• Domande:
1. Oltre all'Ucraina, quali altri conflitti nomina espressamente il brano sulle donne tra pandemia e guerra?
2. Continua il brano sulle donne tra pandemia e guerra, riprendendo dopo la sua ultima frase.

━━ Brano selezionato

Gli anni di pandemia infatti hanno colpito duramente le condizioni di vita e di lavoro di molte donne. I licenziamenti e i cambi turno sono diventati ingestibili, soprattutto per le donne madri, così come nelle scuole e negli ospedali il lavoro è diventato senza fine. Per questo il movimento si rivolge alle donne che sono state licenziate, che hanno dovuto lasciare il loro impiego o sono state obbligate al part-time o allo smart working, perché a causa della pandemia e in assenza di servizi hanno dovuto occuparsi dei figli e delle persone anziane ancora più di prima, finendo per essere sfruttate due volte, dentro e fuori casa.
Ma la crisi ricadrà soprattutto sulle categorie sociali più deboli: «In un conflitto militare donne, persone piccole e soggettività non conformi corrono ancor di più il rischio che i loro corpi diventino terreno di conquista e violenza. Condanniamo lo sciacallaggio che ne fanno i media, i profitti che ne traggono le industrie belliche e la strumentalizzazione che ne fanno le potenze occidentali per sostenere a loro volta una politica imperialista e militarista».
L’UCRAINA E GLI ALTRI CONFLITTI NEL MONDO
Si dice che quando scoppia una guerra le donne scompaiono. Infatti le immagini che ci riportano tutti i giorni i media ci mostrano tenute militari, armi, elmetti o politici seduti attorno a un tavolo. Per questo è fondamentale mantenere alta l’attenzione delle donne verso il conflitto ucraino e verso tutti i conflitti che nelle diverse parti del mondo le vedono coinvolte: Siria, Rojava e non solo.

━━━━
━━ Dati in esame

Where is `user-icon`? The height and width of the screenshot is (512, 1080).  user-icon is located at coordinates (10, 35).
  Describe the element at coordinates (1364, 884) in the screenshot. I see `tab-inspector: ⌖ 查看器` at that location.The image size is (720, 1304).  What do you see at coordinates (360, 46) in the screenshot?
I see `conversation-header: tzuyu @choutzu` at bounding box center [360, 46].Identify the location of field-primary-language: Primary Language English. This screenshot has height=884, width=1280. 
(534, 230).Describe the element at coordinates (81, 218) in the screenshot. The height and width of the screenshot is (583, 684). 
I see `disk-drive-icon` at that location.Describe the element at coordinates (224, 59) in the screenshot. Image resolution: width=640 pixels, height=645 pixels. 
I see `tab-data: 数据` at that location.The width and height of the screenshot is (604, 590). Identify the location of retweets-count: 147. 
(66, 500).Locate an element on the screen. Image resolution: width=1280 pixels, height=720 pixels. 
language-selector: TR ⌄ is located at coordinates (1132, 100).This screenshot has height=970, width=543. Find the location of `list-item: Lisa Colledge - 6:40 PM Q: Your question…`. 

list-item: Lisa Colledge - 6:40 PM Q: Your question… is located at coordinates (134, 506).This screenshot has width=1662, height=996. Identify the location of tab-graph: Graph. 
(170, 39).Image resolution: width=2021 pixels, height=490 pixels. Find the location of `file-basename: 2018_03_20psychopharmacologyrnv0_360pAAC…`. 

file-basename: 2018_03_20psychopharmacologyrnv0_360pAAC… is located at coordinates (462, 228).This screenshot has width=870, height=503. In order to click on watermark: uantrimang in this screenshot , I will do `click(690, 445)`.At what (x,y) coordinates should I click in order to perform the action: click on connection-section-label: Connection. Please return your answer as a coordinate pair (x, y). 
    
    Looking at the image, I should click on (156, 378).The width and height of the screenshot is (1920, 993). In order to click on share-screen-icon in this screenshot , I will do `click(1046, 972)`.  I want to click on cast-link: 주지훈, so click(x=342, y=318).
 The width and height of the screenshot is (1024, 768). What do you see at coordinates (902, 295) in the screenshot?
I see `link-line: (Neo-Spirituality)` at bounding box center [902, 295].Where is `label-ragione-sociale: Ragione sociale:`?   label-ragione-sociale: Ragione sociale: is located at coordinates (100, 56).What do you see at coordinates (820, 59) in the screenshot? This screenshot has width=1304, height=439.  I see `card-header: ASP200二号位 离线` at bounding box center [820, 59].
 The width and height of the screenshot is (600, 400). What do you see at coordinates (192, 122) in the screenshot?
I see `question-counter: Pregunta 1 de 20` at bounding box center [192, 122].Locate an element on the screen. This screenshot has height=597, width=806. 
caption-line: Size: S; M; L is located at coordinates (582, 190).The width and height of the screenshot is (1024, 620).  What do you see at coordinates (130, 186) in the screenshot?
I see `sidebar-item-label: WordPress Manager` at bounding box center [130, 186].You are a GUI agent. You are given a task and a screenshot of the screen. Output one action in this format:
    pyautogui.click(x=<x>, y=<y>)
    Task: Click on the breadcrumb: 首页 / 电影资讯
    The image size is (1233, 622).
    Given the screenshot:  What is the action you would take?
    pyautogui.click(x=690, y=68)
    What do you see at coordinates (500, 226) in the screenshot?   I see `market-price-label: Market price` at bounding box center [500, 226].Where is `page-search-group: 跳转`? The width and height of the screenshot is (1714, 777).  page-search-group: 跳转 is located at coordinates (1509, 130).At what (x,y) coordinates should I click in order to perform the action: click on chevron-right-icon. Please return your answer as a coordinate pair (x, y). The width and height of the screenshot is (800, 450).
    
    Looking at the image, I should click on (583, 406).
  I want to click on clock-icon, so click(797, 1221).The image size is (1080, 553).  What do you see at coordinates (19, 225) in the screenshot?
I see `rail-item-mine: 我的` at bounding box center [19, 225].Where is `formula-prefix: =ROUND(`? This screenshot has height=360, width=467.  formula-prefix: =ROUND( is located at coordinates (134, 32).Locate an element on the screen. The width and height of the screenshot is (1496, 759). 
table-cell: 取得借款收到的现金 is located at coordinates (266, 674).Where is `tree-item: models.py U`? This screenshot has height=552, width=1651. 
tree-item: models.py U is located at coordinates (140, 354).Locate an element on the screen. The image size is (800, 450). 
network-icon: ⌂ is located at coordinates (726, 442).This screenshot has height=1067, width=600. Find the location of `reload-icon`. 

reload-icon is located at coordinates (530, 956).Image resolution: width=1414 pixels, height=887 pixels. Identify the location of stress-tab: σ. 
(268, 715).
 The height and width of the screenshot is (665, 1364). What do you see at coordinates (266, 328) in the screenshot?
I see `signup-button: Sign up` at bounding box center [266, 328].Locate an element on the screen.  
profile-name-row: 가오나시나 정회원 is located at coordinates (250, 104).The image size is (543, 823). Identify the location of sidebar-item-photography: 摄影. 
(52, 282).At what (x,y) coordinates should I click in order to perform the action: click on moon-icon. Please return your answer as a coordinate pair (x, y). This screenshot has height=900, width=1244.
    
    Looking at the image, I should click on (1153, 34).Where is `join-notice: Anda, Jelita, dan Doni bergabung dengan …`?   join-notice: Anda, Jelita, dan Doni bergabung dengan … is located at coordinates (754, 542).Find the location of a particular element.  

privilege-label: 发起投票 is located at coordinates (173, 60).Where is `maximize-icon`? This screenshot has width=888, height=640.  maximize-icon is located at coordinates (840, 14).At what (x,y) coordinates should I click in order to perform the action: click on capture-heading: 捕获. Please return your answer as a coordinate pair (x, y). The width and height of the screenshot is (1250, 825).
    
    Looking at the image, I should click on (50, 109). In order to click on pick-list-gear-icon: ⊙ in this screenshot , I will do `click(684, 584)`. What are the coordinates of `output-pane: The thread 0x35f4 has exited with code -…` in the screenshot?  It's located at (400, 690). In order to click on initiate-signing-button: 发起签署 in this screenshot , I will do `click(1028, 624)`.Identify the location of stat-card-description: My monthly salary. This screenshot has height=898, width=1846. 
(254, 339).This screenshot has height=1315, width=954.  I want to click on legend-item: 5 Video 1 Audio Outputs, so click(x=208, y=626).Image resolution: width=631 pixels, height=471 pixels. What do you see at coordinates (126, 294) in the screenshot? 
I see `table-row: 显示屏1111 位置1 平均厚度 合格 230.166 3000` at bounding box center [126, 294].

━━━━

• Risposte per numero:
1. Siria e Rojava.

2.
«Conosciamo la violenza dei confini, luoghi in cui con più forza viene sferrato l’attacco del razzismo e del nazionalismo e che si esaspera nei momenti di guerra. Lo vediamo anche in questi giorni nel passaggio verso Polonia, Romania, Slovacchia dove le persone razzializzate vengono bloccate differenziando tra profughi meritevoli e non».
«Si tratta della stessa dinamica per cui viene data legittimità alla sofferenza di alcuni popoli che vivono in teatri di guerra o in territori occupati mentre ad altri è negata qualunque considerazione. La stessa diversità di riconoscimento si vede nel fatto che la Brigata Internazionale dei volontari in partenza per l’Ucraina venga applaudita, mentre le compagne che si sono unite alla resistenza all’Isis in Siria e in Rojava vengono perseguitate come socialmente pericolose».
UN MESSAGGIO ALLE DONNE UCRAINE D’ITALIA
Il Movimento Non Una di Meno si rivolge anche alla comunità delle donne ucraine in Italia, con uno spirito di sorellanza e solidarietà. Parliamo di una comunità che comprende circa 248.000 persone, l’80% delle quali sono donne. In molti casi si tratta di donne che lavorano in nero, in condizioni di emarginazione e sfruttamento. Proprio quelle persone per le quali oggi è difficile produrre i documenti necessari per poter accogliere i loro cari in fuga dalla guerra.
«Rispondiamo con forza all’appello lanciato dal movimento femminista russo che rischia la persecuzione da parte del regime di Putin e che ci chiede di unirci alla resistenza contro la guerra, il patriarcato e l’autoritarismo. Ed esprimiamo tutta la nostra sorellanza allə sorellə ucrainə. Tendiamo una mano nella speranza che la trovino e la afferrino per dire ancora insieme no a questa e a tutte le guerre».